Mitos e verdades sobre a vacina contra o sarampo.

Desde 2014 não se tem notícias de casos de sarampo no Brasil, em 2016 uma nota da OMS (Organização Mundial da Saúde), reconhecia que a doença havia sido erradicada das Américas.

Mas notícias de dois surtos da doença eclodiram no Brasil no início de 2018, fazendo o Ministério da Saúde recomendar a toda população se vacinar contra o sarampo (saiba mais sobre a doença no site do Ministério da Saúde).

Muitas vezes por culpa das redes sociais e principalmente das “fake news” ou notícias falsas propagadas nelas, muitas pessoas deixam de se imunizar temendo problemas de saúde causados pela vacina.
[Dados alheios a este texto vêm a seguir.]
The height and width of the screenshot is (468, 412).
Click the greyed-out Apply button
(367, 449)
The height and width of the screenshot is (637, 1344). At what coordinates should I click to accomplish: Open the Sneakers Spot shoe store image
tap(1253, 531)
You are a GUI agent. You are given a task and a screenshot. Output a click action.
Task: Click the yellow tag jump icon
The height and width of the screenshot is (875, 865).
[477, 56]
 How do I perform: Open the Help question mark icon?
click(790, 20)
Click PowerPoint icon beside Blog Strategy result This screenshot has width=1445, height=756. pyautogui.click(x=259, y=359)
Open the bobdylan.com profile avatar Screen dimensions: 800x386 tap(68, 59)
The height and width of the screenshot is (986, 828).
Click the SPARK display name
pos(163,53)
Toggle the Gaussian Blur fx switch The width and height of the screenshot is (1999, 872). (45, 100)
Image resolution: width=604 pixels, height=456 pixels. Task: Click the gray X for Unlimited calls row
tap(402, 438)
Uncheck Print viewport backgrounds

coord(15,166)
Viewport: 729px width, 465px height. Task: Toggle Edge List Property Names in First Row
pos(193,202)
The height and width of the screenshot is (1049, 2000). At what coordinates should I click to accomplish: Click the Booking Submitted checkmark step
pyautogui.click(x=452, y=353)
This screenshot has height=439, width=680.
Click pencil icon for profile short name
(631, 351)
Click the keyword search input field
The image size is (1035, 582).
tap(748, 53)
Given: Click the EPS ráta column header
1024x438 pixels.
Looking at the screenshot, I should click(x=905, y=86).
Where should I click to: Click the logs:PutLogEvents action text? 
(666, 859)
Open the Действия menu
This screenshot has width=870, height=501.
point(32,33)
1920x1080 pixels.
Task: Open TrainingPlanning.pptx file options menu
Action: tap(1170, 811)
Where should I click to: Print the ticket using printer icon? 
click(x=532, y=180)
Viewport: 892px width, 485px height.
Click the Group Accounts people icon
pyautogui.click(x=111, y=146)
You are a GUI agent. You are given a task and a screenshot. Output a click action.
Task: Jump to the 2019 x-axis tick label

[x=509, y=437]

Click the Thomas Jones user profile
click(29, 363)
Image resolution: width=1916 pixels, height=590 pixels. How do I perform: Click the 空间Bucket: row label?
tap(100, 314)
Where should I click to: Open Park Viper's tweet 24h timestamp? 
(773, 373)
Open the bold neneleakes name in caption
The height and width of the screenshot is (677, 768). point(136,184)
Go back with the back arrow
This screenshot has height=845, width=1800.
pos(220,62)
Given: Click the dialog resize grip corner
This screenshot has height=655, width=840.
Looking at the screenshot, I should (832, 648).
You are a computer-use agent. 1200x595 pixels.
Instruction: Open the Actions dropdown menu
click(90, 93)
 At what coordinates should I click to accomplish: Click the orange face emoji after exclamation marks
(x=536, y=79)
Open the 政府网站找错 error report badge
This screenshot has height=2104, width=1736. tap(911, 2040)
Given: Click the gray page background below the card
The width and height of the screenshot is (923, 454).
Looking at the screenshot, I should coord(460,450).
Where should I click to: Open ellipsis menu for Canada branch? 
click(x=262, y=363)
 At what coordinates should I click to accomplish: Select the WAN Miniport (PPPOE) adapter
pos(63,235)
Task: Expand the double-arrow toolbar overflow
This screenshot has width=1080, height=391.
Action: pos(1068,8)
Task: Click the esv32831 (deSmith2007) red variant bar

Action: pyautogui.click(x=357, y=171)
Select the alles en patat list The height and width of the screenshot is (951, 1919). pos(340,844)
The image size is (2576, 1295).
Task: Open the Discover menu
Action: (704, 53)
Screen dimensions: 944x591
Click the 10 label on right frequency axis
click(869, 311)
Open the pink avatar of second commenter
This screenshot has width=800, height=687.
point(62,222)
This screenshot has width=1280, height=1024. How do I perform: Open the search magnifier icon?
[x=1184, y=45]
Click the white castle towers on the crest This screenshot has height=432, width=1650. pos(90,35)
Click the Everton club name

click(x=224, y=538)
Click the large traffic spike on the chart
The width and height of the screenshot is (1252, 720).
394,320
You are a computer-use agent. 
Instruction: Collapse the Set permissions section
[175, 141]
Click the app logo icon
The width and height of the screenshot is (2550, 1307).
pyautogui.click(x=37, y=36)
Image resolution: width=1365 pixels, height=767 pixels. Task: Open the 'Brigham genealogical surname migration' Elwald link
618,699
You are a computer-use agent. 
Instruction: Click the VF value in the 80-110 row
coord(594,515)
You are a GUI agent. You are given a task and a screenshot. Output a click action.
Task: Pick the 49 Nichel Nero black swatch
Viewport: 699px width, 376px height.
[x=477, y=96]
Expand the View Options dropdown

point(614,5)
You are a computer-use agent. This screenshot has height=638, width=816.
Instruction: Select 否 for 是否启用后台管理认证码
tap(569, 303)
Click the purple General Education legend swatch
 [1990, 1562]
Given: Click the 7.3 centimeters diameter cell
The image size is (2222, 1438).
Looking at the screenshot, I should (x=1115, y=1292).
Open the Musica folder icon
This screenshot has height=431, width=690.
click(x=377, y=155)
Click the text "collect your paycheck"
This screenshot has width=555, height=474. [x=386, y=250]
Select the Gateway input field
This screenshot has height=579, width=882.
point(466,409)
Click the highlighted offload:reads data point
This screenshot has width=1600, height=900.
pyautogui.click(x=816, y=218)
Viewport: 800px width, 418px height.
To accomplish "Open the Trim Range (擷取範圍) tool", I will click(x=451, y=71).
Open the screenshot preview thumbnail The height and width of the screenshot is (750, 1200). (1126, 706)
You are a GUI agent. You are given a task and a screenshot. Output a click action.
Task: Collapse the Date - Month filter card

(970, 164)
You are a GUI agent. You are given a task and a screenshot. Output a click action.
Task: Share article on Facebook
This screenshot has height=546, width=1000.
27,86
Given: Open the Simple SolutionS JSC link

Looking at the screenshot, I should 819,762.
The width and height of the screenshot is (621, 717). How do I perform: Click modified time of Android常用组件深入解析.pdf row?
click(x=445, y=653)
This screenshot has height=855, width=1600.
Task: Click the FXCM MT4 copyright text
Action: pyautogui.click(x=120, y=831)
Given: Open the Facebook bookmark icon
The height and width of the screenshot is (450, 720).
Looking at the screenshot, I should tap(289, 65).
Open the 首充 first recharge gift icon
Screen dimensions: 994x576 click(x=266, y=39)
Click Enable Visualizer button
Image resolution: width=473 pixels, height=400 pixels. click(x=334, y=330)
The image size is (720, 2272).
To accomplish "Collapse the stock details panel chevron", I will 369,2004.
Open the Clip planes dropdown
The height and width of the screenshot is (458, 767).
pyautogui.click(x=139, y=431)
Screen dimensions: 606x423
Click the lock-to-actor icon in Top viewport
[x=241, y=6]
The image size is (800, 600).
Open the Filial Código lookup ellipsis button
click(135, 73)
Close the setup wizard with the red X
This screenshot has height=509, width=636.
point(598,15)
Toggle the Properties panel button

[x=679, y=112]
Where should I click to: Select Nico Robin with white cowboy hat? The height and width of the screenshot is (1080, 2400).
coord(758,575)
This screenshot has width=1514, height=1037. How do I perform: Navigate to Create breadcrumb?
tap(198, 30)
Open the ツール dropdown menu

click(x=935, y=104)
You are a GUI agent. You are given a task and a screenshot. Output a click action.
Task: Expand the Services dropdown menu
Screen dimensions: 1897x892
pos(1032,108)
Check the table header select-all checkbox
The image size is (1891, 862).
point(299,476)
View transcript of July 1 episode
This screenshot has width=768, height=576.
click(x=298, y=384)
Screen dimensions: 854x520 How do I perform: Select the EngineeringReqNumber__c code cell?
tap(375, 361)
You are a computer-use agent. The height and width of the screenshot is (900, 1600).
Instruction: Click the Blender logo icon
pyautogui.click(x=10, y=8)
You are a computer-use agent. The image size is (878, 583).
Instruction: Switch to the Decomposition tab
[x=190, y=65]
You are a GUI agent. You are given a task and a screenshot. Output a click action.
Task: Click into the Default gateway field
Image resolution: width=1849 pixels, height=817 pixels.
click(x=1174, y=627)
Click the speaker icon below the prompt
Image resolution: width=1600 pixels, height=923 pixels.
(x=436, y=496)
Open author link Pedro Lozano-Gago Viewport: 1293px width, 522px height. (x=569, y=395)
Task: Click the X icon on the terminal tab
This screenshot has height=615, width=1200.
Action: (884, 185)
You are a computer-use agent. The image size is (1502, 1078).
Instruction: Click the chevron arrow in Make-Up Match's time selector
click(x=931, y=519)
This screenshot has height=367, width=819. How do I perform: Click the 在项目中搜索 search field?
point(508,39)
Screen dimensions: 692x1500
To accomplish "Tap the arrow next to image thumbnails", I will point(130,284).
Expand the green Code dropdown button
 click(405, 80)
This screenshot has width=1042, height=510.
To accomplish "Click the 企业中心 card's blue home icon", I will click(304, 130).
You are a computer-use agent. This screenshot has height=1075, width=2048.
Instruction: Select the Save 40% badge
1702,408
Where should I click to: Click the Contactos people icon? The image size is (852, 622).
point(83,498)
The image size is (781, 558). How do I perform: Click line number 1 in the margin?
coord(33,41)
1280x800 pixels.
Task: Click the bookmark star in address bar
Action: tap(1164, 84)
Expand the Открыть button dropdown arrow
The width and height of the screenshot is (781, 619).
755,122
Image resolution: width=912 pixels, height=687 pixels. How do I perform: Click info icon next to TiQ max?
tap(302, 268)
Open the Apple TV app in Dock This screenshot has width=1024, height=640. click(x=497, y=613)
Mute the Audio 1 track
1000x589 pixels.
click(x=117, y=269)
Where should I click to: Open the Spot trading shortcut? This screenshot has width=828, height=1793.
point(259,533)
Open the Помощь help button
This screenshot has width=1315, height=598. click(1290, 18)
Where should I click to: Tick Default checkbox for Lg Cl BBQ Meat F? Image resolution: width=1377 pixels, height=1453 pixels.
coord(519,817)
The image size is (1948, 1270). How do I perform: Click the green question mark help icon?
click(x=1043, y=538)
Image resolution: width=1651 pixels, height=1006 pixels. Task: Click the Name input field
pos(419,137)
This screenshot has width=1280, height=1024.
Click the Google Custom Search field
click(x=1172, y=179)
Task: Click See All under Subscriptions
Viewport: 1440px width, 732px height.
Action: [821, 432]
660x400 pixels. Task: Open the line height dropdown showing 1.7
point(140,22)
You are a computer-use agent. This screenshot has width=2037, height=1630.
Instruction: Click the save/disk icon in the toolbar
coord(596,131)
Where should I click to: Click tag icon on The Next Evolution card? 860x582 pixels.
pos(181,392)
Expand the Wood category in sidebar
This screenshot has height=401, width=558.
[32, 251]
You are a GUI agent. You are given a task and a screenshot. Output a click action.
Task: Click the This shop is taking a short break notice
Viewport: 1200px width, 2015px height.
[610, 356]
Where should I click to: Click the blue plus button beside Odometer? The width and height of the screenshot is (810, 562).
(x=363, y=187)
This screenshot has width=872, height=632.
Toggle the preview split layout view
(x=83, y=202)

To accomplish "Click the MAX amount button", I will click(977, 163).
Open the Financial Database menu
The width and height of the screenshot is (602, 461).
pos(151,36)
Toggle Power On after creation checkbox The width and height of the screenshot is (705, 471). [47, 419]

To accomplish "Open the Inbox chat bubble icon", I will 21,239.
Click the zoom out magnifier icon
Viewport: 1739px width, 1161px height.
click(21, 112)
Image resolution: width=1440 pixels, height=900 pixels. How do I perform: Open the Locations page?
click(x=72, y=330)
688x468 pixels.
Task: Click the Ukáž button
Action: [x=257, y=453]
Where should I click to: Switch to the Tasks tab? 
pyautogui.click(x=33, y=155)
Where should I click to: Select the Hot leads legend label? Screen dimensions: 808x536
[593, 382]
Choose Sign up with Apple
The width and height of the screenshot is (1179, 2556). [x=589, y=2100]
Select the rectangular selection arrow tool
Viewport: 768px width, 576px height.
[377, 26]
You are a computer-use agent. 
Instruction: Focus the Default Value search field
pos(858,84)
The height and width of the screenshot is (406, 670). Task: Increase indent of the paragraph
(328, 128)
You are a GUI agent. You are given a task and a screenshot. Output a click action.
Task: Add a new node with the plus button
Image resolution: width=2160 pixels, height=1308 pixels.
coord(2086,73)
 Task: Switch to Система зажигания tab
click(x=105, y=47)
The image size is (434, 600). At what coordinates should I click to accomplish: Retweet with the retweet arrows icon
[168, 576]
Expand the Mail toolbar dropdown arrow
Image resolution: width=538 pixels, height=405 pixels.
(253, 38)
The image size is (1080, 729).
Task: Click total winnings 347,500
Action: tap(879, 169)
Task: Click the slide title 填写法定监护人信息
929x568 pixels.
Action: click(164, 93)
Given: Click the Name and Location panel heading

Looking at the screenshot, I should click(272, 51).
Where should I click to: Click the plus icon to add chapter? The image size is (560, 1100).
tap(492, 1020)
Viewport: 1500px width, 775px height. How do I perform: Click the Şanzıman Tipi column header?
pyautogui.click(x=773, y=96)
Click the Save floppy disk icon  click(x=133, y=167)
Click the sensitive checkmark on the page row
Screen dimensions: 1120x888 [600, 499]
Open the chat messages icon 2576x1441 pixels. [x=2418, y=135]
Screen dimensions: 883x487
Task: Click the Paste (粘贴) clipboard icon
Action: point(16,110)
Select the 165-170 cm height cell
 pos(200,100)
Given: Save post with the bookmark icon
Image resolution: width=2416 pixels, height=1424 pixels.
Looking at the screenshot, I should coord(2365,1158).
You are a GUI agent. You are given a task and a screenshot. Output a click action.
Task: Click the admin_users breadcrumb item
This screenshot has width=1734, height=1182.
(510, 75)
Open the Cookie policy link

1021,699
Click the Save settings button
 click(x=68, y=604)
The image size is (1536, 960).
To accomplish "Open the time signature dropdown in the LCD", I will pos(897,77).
As agências de saúde tem trabalhado arduamente para mudar essa consciência, inclusive o próprio Ministério da Saúde tem investido fortemente contra tais notícias falaciosas, criando campanhas de comunicação para combatê-las e minimizar os prejuízos à população em geral.

Vamos então a alguns mitos e algumas verdades sobre a doença:

É verdade que a pessoa que já teve sarampo não “pega” novamente?

Sim, é verdade. Uma vez adquirida a doença o nosso próprio organismo cria anticorpos, impedindo dessa forma nova contaminação. Isto também ocorre com a rubéola, catapora e outras enfermidades.

É verdade que adultos não contraem a doença?

É falso. De acordo com organizações da saúde, a probabilidade de infecção é maiores entre mulheres grávidas e crianças pequenas não imunizadas. Mas qualquer pessoa de qualquer idade ou sexo que não estejam imunizadas podem sim ser infectadas.

É verdade que idosos e gestantes não podem receber a vacina contra o sarampo?

A recomendação do Ministério da Saúde é que, para idosos e gestantes não tomem as vacinas.

Os idosos pelo fato de se entender que possam ter sido infectados anteriormente e as gestantes pelo fato do risco à gravidez, neste último caso recomenda a vacinação após o parto. Caso haja um planejamento para engravidar, a recomendação é a imunização pelo menos um mês antes da gravidez.

É verdade que adultos não podem se vacinar?

Isso é falso, um mito. A recomendação é maior para o público infantil, por causa de maiores riscos em adquirir a doença, mas adultos e adolescentes que não foram imunizados devem sim tomar a vacina.

O Ministério inclusive indica que se a pessoa não tiver certeza se já teve a doença ou tomou a vacina, pode procurar um posto de saúde e receber uma dose, pois a vacina não causa problemas.